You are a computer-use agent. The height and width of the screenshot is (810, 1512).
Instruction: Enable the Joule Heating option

———

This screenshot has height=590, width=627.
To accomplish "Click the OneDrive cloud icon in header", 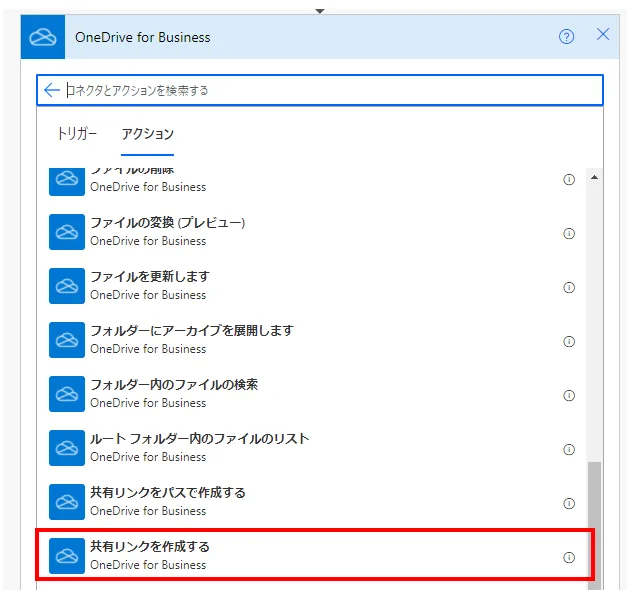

———

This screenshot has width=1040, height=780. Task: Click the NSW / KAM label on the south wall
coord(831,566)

———

THE EXERCISE - Render everything in the data from the line containing "You are a computer-use" down to the line containing "Instruction: Enable the Joule Heating option", both included, as a JSON array of strings, one string per line, leaving out any blank lines.

RESULT OF THE TASK -
[
  "You are a computer-use agent. The height and width of the screenshot is (810, 1512).",
  "Instruction: Enable the Joule Heating option"
]